- Eine Plattensäge trennt Fliesen, Holzplatten und andere plattenförmige Materialien präzise und gerade
- Günstigste Alternative: Tauchsäge + Führungsschiene (ab ca. 150 Euro, bereits vorhanden wenn möglich)
- Selbstgebauter Sägetisch aus Multiplex kostet je nach Ausstattung 80–200 Euro an Material
- Ohne sauberen Parallelanschlag bringt der beste Sägetisch nichts – der Anschlag ist das Herzstück
- Für gelegentliche Nutzung lohnt sich Bauen, für regelmässigen Profibetrieb ist Kaufen oft sinnvoller
Du stehst vor einem Stapel Spanplatten, Multiplexplatten oder großen Fliesen und fragst dich, wie du die sauber und gerade auf Maß bringst. Die Antwort, die Heimwerker-Profis geben, lautet fast immer: mit einer Plattensäge. Das Problem ist der Preis. Ordentliche Formatkreissägen kosten schnell 500 bis über 2.000 Euro – kein Schnäppchen für ein einmaliges Projekt oder den gelegentlichen Einsatz in der Heimwerkstatt.
Die gute Nachricht: Du brauchst keine fertige Plattensäge zu kaufen. Mit zwei verschiedenen Ansätzen kannst du dir eine Lösung bauen oder zusammenstellen, die für die meisten Heimwerker-Aufgaben vollkommen ausreicht. Dieser Ratgeber zeigt dir beide Wege – ehrlich, mit echten Kosten und ohne Schönreden, wo Grenzen sind.
Was ist eine Plattensäge und wofür brauchst du sie?
Der Begriff „Plattensäge“ bezeichnet grundsätzlich jede Säge, die dafür ausgelegt ist, großformatige Platten gerade und präzise zu schneiden. Im professionellen Bereich spricht man oft von Formatkreissägen oder Plattensägen mit schiebendem Tisch. Im Heimwerkerbereich meinst du damit meistens eine Lösung, mit der du Holzplatten, Multiplexplatten oder große Fliesen auf Maß bringen kannst.

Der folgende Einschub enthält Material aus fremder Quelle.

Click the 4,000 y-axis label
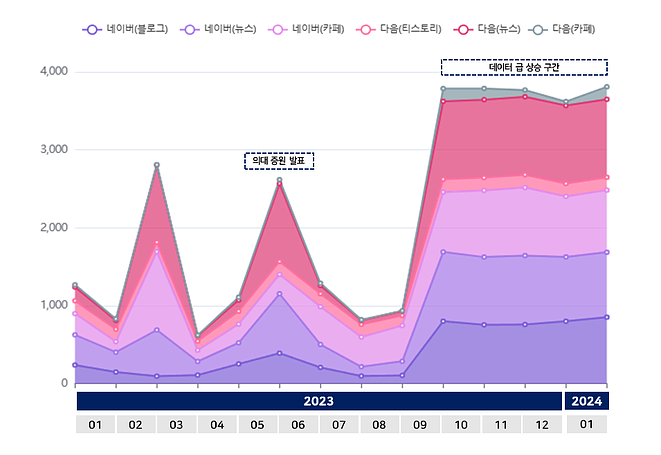The width and height of the screenshot is (661, 455). pos(52,72)
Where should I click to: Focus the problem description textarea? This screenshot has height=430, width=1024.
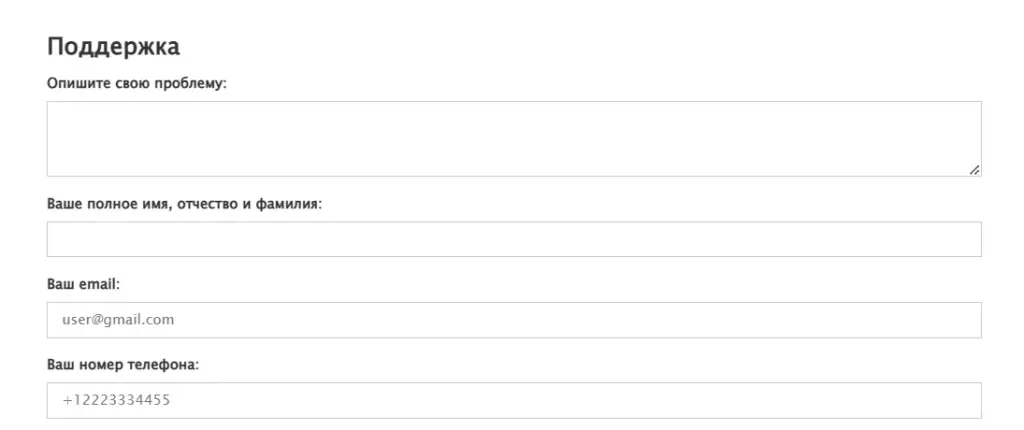(514, 139)
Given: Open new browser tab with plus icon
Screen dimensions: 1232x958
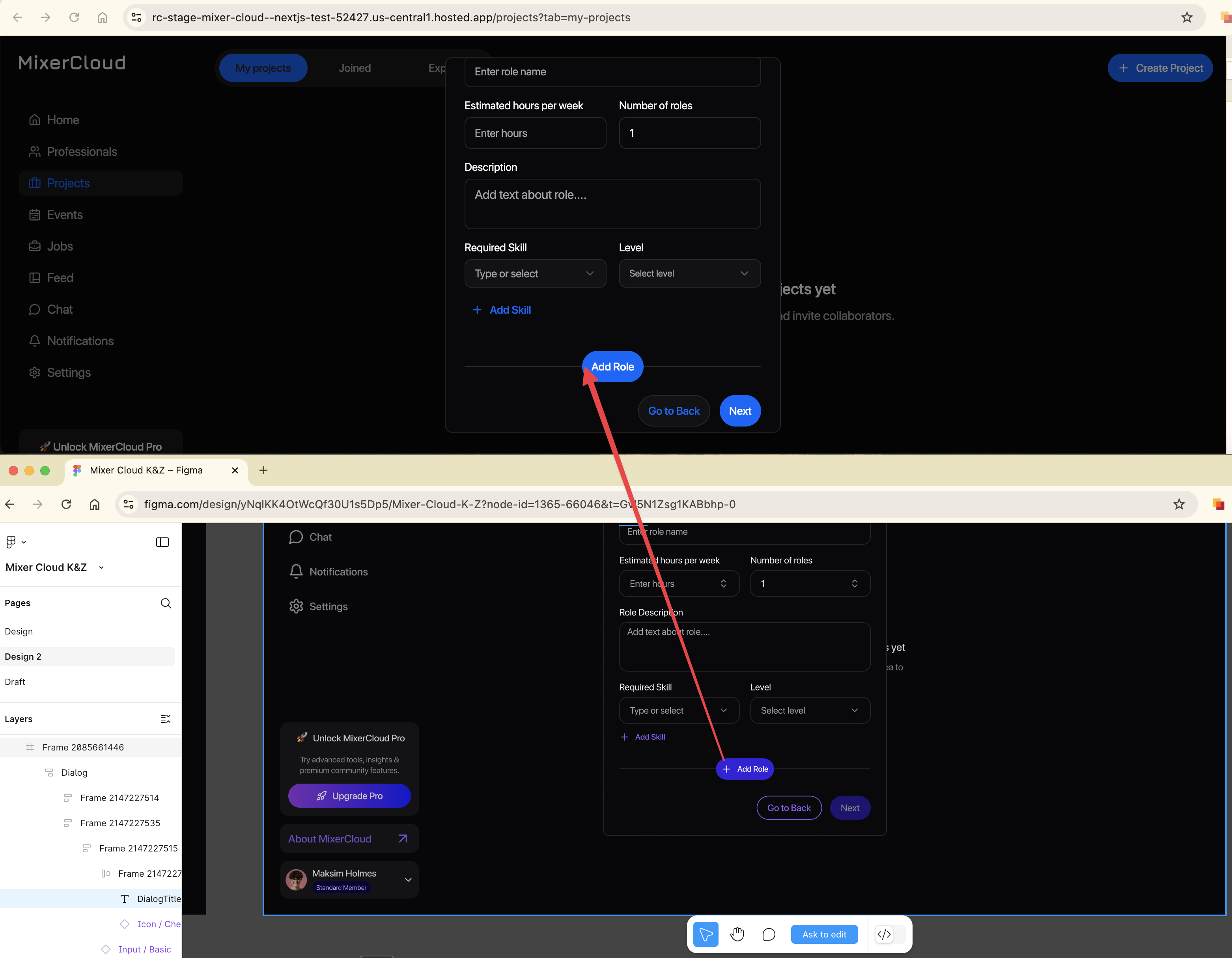Looking at the screenshot, I should tap(263, 470).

Typische Anwendungsfälle sind der Möbelbau oder die Möbelreparatur, das Verlegen von Bodenfliesen in großen Formaten, der Bau von Unterkonstruktionen aus Holzwerkstoffen und der Innenausbau, zum Beispiel Wandverkleidungen oder Deckenplatten. Besonders wenn du regelmäßig mit Platten in den Maßen 60×60 cm und größer arbeitest, merkst du schnell, wie unpraktisch eine Handkreissäge alleine ist.
Variante 1: Tauchsäge mit Führungsschiene – der clevere Einstieg
Bevor du anfängst Holz zu sägen und zu schrauben, schau dir diesen Weg an. Eine Tauchsäge mit passender Führungsschiene ist in vielen Heimwerkstätten ohnehin vorhanden und gibt dir überraschend präzise Ergebnisse – für viele Projekte sind die Schnitte so gut, dass du keine dedizierte Plattensäge brauchst.
So funktioniert das Prinzip
Du legst die Führungsschiene auf die Platte und klemmst sie mit Schraubzwingen oder speziellen Klemmen fest. Die Tauchsäge läuft dann in der Nut der Schiene und schneidet exakt entlang der markierten Linie. Mit einer guten Antiausrissgummilippe an der Schiene kriegst du splitterfreie Schnitte, die sich vor Profi-Ergebnissen nicht verstecken müssen.
Was kostet dich das?
Wenn du noch keine Tauchsäge hast: Einsteigermodelle von Makita oder Bosch Professional beginnen bei rund 150 bis 200 Euro. Eine passende Führungsschiene (1 Meter oder 1,4 Meter) liegt bei 30 bis 60 Euro. Verlängerungsadapter lassen sich auch kombinieren, wenn du längere Schnitte brauchst. Insgesamt kommst du mit 200 bis 300 Euro ans Ziel – und hast eine Tauchsäge, die du für viele weitere Aufgaben nutzen kannst.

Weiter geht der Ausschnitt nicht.